**What is required**
In the data below, find the line with "Click the Lithuania flag pin on the map" and output it along with every later line, exactly, but not the pictures.

**Dataset**
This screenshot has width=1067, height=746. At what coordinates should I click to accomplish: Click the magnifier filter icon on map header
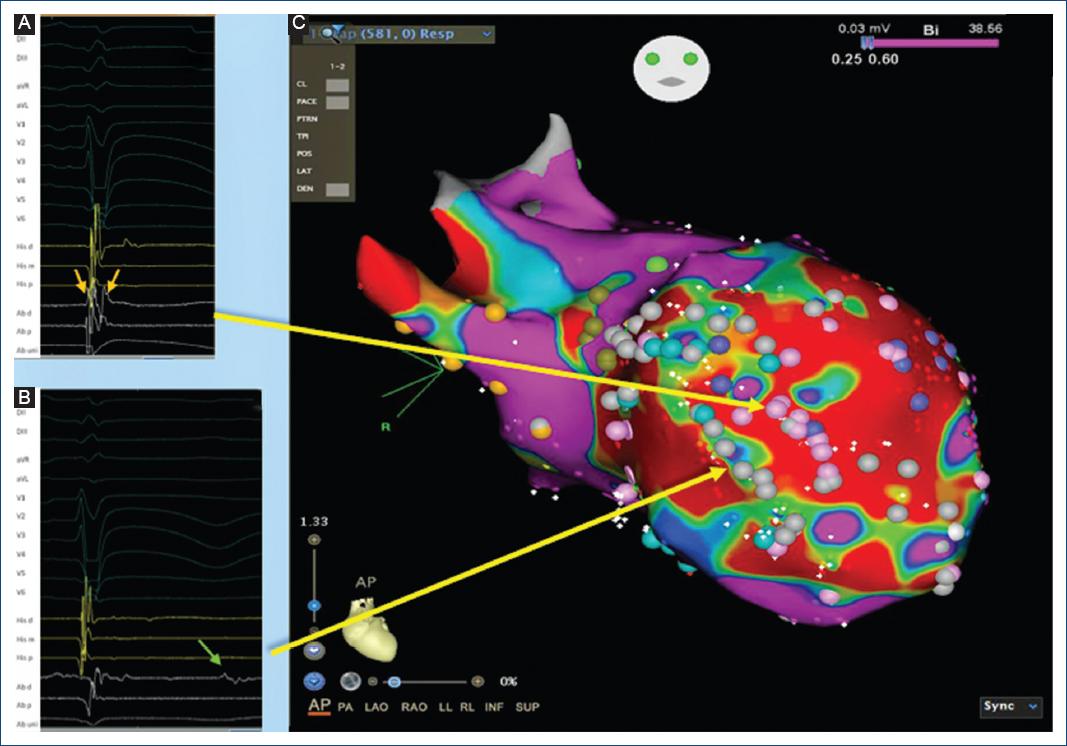(328, 33)
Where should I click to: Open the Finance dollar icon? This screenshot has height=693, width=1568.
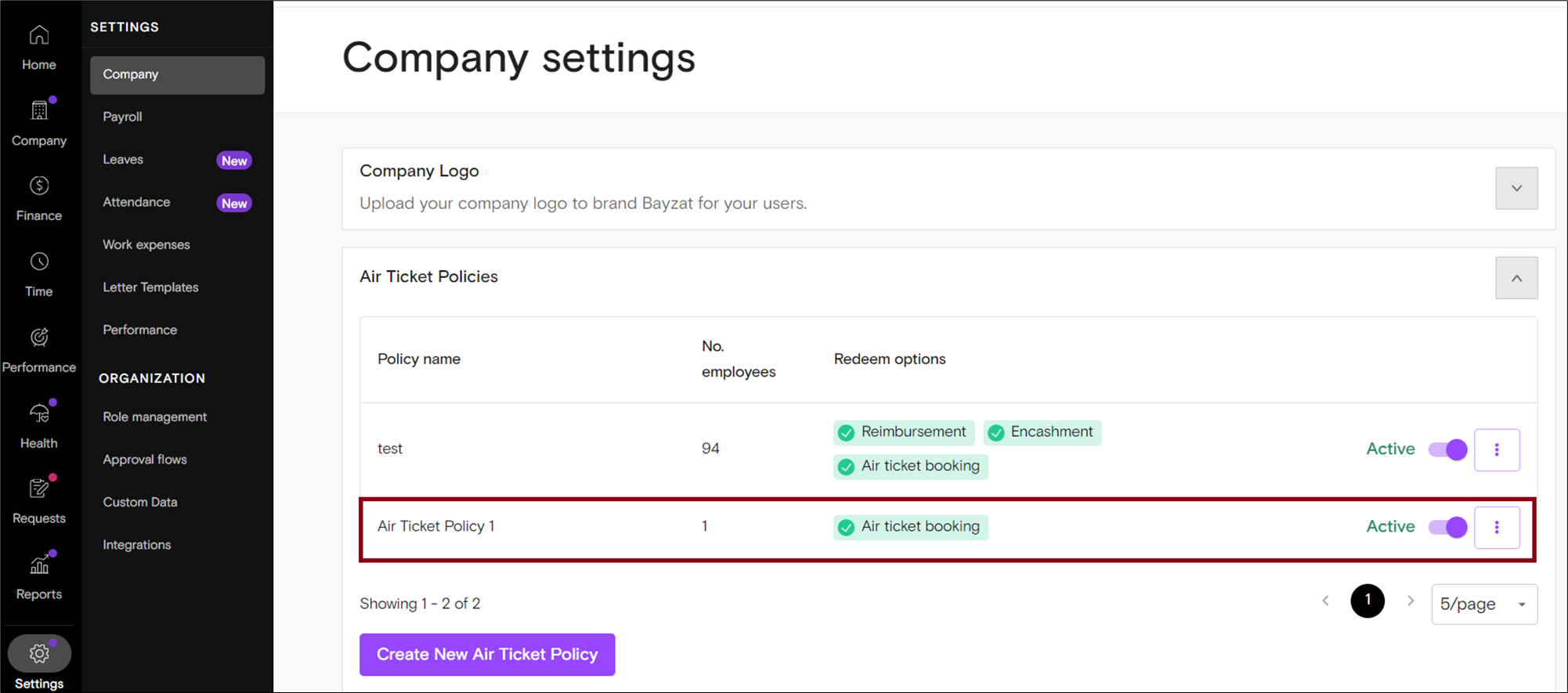pos(38,186)

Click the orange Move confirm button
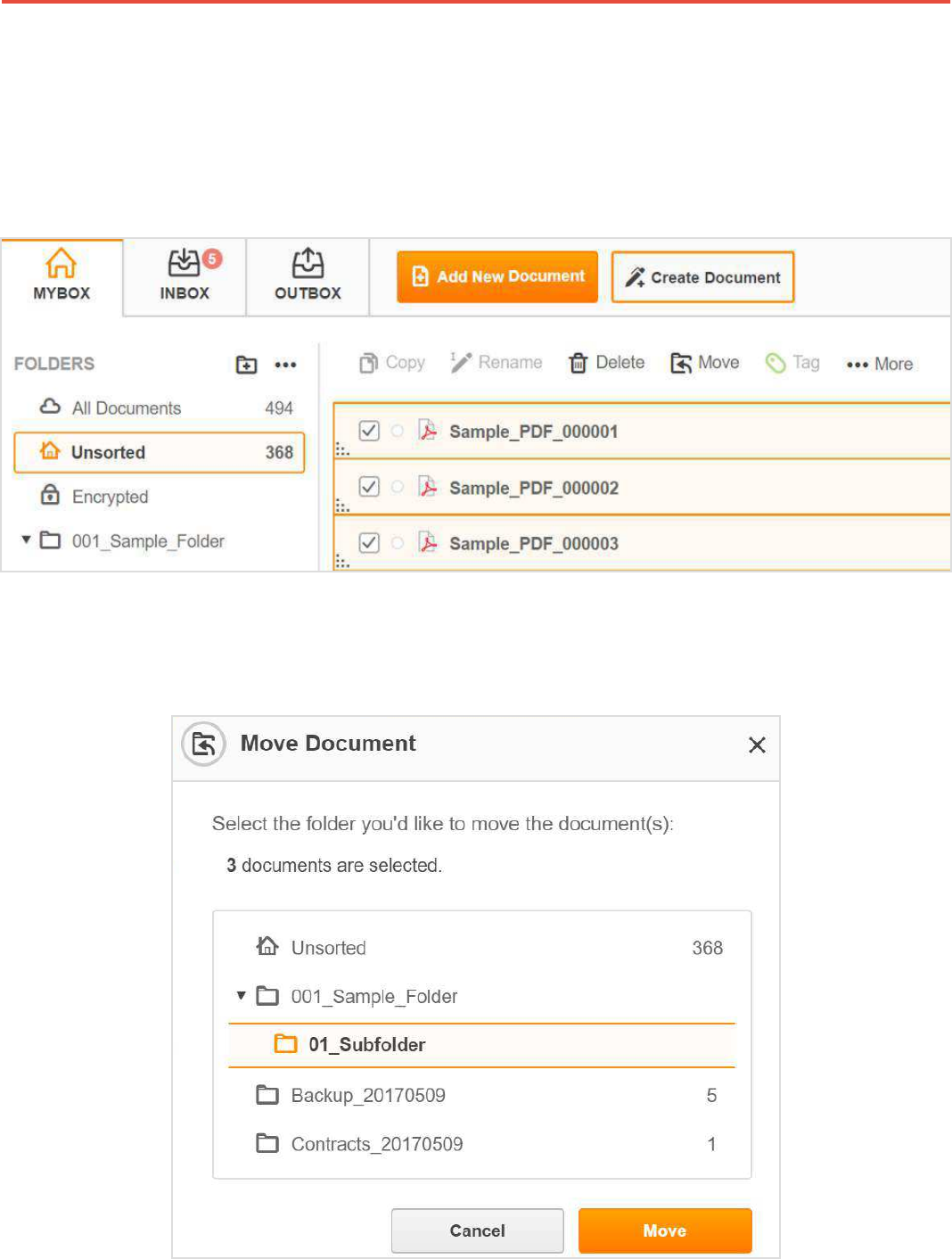click(x=664, y=1230)
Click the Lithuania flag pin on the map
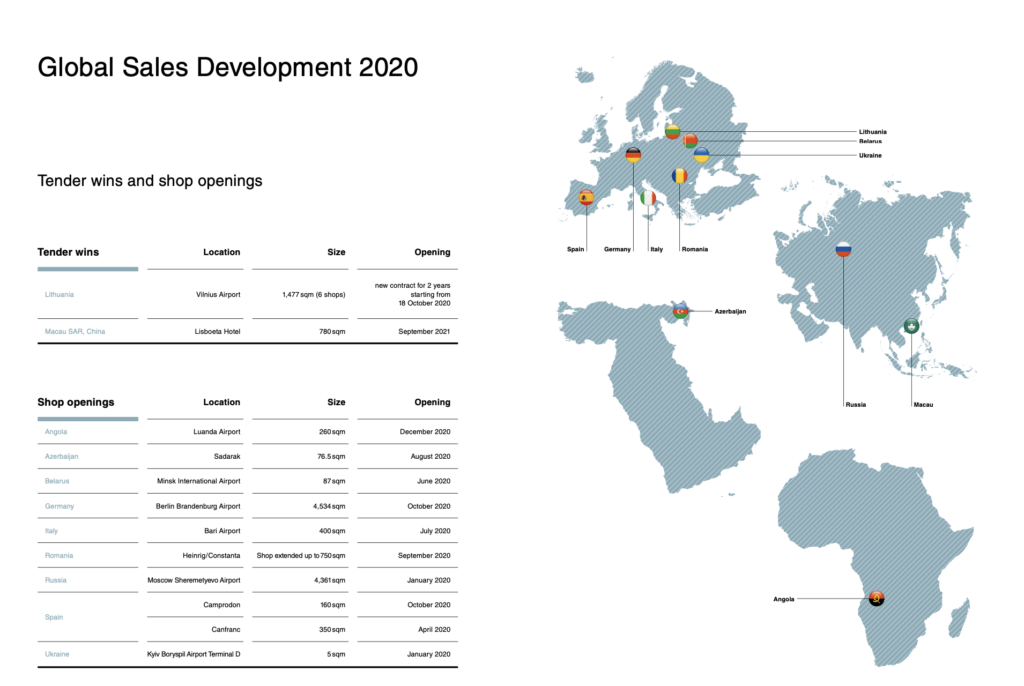 tap(673, 132)
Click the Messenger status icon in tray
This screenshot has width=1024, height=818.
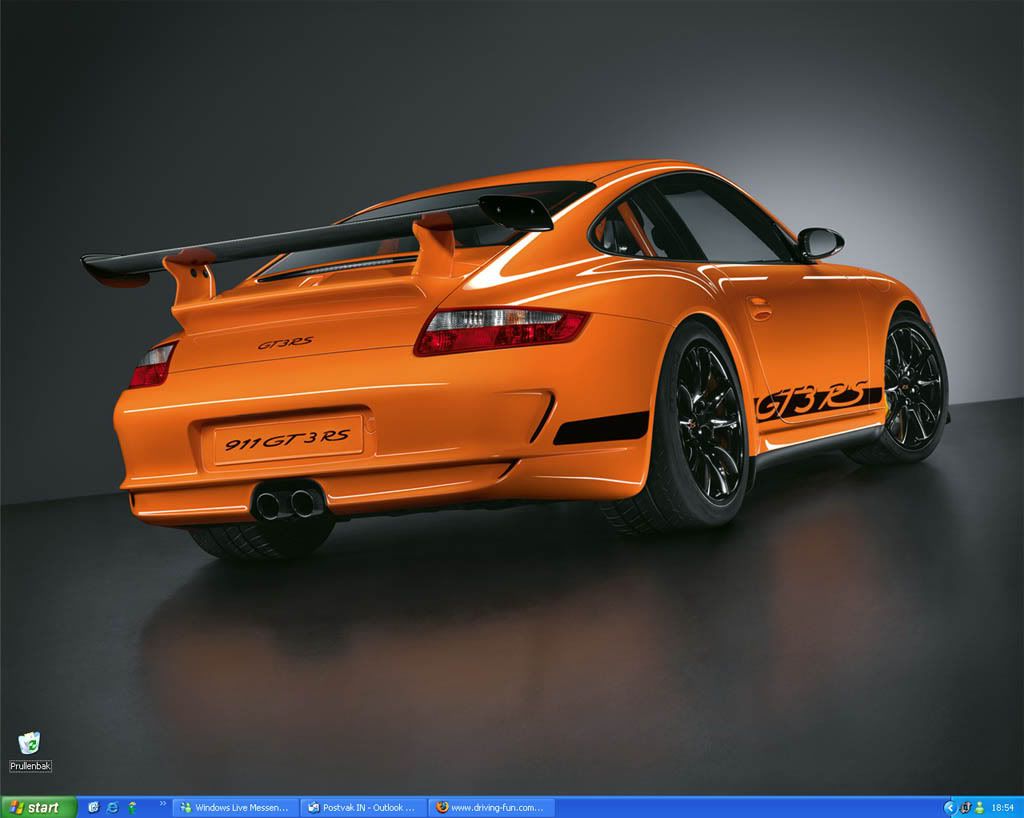coord(980,807)
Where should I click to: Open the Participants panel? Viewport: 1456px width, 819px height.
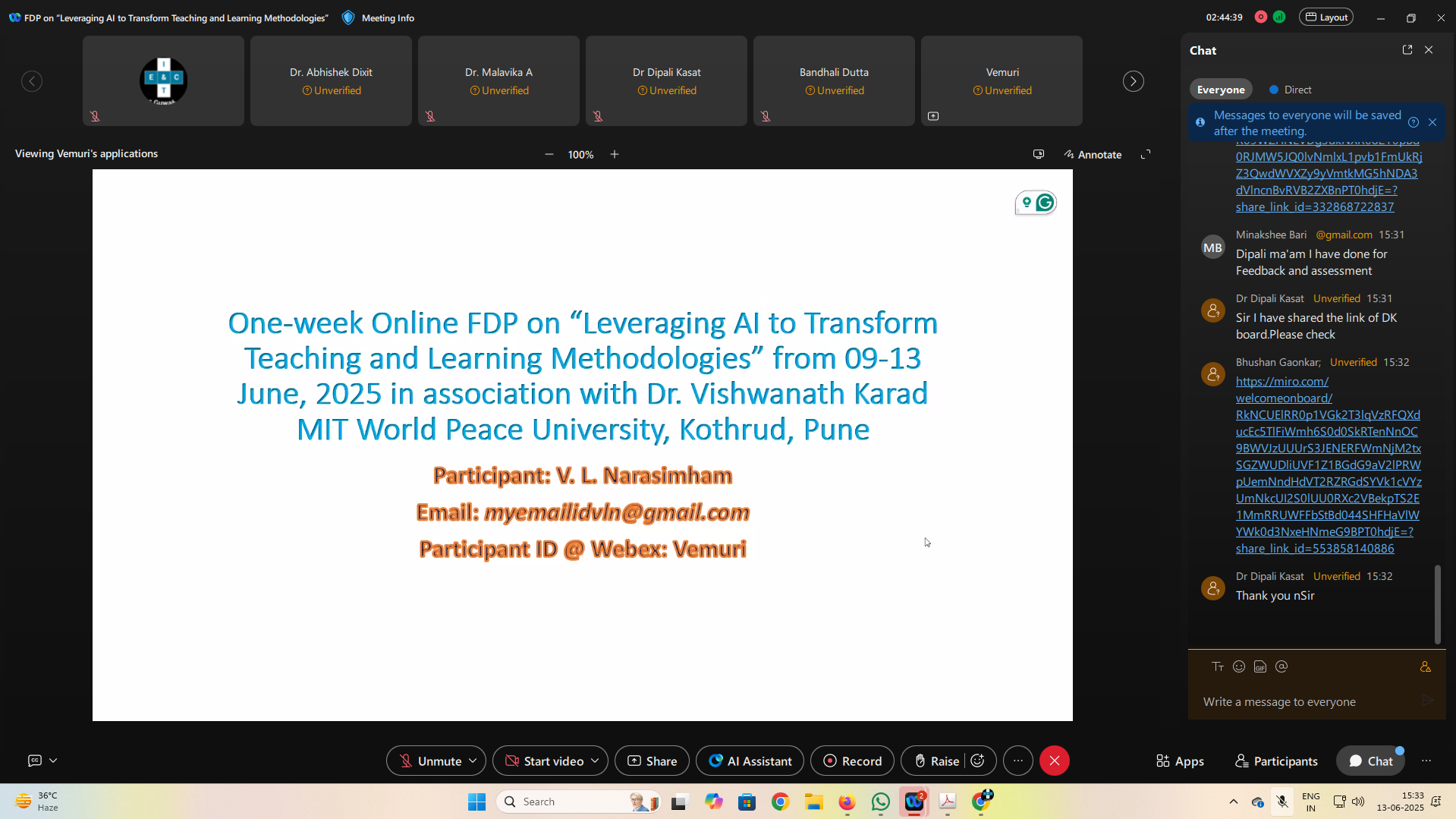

**Response area**
Click the Lithuania flag pin on the map
 tap(673, 132)
Click the Messenger status icon in tray
This screenshot has width=1024, height=818.
coord(980,807)
Where should I click to: Open the Participants panel? Viewport: 1456px width, 819px height.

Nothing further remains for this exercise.